She was allowing him to hold her hand a moment at the door, to which she had followed him.

"I'm so glad you could let me!" he said, "and I want to ask you now when I may come again. But if you need me, you'll----"

A sharp pull at the door-bell outside made them start asunder, and at a sign from Penelope, who knew that the maids were abed by this time, he opened it.

"Why, Irene!" shrieked the girl.

Irene entered with the hackman, who had driven her unheard to the door, following with her small bags, and kissed her sister with resolute composure. "That's all," she said to the hackman. "I gave my checks to the expressman," she explained to Penelope.

Corey stood helpless. Irene turned upon him, and gave him her hand. "How do you do, Mr. Corey?" she said, with a courage that sent a thrill of admiring gratitude through him. "Where's mamma, Pen? Papa gone to bed?"

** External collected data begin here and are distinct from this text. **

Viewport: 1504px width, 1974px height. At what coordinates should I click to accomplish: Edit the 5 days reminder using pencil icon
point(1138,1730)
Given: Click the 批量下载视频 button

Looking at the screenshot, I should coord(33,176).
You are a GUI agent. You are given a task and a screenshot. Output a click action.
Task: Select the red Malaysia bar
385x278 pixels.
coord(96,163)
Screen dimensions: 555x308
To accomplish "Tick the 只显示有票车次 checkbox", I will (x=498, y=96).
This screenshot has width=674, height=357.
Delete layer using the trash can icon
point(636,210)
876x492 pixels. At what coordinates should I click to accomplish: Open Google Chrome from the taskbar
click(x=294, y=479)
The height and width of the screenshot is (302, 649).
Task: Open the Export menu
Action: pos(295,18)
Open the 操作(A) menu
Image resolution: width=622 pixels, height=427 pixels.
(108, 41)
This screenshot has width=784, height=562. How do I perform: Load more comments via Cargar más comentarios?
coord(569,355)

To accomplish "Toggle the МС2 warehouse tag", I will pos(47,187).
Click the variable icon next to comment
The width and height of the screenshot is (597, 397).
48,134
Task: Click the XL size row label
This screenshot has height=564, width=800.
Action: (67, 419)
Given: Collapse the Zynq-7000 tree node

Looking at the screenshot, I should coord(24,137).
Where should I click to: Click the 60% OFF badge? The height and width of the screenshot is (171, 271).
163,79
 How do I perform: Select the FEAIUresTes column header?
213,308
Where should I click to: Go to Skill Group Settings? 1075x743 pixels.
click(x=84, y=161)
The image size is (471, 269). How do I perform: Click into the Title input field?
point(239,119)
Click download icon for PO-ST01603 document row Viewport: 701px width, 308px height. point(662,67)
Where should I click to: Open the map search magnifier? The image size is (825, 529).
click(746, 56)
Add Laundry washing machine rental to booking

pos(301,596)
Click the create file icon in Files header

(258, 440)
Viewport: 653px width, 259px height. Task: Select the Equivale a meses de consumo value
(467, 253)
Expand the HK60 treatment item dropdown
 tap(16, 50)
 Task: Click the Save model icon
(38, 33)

Penelope faltered out some reply embodying the facts, and Irene ran up the stairs to her mother's room. Mrs. Lapham started up in bed at her apparition.

"Irene Lapham."

"Uncle William thought he ought to tell me the trouble papa was in; and did you think I was going to stay off there junketing, while you were going through all this at home, and Pen acting so silly, too? You ought to have been ashamed to let me stay so long! I started just as soon as I could pack. Did you get my despatch? I telegraphed from Springfield. But it don't matter, now. Here I am. And I don't think I need have hurried on Pen's account," she added, with an accent prophetic of the sort of old maid she would become, if she happened not to marry.

"Did you see him?" asked her mother. "It's the first time he's been here since she told him he mustn't come."